Reply #16 took the discourse to another level: 'I hope Chinese gamers quickly evolve from "no males in my gacha" (有男不玩) to "no females on the dev team"' — referencing a popular boycott slogan among male-oriented gacha game players in China, where fans protest the inclusion of male playable characters. The implication is that this exclusionary mindset is now extending from in-game content to the real-world composition of development teams.

Reply #18 posed a pointed question that resonated with many: 'I've always wondered — why don't these feminists just start their own company and make their own games? Why do they always infiltrate mainstream or male-oriented game studios? ...At the end of the day, making a great game is what earns you respect, not stirring up trouble.' Reply #19 kept it simple: 'Didn't they know what the company made before they joined?' Meanwhile, Reply #15 went full meme economist: 'Oh no, NIKKE account prices are about to skyrocket' — joking that this kind of anti-woke stance would only boost the game's market value.

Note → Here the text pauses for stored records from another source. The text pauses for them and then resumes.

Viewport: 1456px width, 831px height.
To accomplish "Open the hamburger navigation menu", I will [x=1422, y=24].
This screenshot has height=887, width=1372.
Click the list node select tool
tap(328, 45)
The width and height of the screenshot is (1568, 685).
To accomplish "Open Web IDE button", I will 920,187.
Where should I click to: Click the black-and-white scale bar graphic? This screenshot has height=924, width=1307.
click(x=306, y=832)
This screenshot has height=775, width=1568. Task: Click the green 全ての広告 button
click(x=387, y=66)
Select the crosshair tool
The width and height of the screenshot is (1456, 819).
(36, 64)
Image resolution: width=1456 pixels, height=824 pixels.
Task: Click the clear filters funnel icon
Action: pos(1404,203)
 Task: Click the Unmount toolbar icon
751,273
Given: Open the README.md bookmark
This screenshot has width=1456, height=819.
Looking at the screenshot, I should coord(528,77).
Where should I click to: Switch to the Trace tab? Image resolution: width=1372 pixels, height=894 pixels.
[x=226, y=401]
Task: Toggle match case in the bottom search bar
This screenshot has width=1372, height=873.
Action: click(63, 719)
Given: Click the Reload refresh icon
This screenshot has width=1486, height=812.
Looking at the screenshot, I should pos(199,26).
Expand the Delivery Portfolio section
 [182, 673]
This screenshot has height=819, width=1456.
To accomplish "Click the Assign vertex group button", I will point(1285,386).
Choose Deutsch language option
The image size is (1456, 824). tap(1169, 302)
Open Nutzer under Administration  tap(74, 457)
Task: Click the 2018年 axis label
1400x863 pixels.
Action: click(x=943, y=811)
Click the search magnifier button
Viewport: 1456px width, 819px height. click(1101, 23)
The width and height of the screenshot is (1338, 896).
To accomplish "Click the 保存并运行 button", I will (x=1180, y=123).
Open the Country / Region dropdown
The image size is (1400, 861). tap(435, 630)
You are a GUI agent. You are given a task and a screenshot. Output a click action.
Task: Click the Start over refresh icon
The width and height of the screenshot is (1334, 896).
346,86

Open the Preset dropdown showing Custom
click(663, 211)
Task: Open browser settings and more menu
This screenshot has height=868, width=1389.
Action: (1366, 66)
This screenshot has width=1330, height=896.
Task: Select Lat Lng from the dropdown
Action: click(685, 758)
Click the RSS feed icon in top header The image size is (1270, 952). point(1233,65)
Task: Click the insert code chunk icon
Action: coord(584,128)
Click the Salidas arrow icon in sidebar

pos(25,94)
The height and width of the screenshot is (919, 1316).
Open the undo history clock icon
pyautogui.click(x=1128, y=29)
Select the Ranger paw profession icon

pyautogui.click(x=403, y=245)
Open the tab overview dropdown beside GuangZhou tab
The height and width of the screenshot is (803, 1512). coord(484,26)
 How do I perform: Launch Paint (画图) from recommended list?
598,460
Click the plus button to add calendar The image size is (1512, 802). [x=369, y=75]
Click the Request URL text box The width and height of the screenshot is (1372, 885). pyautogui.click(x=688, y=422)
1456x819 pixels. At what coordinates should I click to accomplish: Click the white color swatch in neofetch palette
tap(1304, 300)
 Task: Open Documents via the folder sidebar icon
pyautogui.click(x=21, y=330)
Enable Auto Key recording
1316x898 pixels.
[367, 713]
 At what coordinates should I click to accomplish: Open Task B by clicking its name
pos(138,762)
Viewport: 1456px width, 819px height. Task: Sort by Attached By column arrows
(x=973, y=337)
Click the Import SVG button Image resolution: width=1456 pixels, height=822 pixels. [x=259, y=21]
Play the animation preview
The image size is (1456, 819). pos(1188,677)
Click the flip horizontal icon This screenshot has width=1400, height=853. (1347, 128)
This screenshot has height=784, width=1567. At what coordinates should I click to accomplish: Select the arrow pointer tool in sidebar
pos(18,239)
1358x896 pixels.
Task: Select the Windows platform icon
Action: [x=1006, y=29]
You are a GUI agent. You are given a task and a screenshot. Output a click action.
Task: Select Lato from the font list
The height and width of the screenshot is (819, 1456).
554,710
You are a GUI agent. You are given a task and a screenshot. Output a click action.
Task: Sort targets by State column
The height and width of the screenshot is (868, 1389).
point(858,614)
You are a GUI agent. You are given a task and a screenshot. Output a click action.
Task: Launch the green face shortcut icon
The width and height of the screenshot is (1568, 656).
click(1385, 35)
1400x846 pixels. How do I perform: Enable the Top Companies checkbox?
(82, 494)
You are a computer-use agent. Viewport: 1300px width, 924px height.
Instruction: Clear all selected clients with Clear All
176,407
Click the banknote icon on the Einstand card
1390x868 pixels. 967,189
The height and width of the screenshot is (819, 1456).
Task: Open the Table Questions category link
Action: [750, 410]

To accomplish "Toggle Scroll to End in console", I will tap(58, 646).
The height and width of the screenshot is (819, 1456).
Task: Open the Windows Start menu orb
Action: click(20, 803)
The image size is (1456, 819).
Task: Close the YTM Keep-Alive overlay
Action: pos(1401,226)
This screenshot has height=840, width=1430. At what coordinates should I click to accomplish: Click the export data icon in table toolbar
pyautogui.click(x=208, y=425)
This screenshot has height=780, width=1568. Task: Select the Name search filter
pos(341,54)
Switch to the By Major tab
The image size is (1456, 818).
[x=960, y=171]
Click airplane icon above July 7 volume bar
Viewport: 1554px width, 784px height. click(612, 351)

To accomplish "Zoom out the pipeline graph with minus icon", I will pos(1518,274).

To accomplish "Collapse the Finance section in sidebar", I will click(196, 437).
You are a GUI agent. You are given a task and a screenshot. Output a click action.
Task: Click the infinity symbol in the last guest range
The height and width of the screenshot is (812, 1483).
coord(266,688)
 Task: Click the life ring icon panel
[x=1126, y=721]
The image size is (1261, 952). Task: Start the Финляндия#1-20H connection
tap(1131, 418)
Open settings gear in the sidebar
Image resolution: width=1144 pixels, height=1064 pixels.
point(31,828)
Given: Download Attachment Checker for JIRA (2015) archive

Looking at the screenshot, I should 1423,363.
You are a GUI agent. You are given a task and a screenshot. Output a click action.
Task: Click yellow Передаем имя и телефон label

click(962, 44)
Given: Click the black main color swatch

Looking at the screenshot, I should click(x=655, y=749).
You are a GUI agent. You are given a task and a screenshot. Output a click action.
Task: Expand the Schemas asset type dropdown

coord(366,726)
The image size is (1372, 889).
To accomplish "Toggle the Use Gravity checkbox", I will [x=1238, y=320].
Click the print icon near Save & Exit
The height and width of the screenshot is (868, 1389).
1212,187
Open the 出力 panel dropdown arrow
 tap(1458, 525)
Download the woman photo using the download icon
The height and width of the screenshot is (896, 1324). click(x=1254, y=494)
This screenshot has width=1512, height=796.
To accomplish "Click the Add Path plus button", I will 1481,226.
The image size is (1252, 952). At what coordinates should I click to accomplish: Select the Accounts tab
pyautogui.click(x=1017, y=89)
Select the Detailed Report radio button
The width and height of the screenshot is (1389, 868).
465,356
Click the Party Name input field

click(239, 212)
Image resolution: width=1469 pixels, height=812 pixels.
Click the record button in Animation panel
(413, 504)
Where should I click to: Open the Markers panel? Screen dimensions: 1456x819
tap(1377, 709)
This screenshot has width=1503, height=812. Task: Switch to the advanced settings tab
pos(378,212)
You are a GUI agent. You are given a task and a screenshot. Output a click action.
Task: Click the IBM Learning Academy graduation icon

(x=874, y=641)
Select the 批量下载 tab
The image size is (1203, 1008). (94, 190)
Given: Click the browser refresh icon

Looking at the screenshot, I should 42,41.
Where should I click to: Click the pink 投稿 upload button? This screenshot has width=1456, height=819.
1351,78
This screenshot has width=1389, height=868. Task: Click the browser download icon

As of now, the source of this claim is primarily a Bilibili video and social media reposts — Shift Up has made no official statement on the matter. But regardless of whether every detail checks out, the NGA comment section's explosive reaction paints a vivid picture: a significant portion of Chinese male-oriented gacha gamers are hypersensitive to anything touching feminism, and deeply frustrated with domestic studios they perceive as ideologically compromised. As for whether Yu Zhong will ever respond? Almost certainly not. After all, the very first reply already delivered the perfect punchline: you can't fire yourself.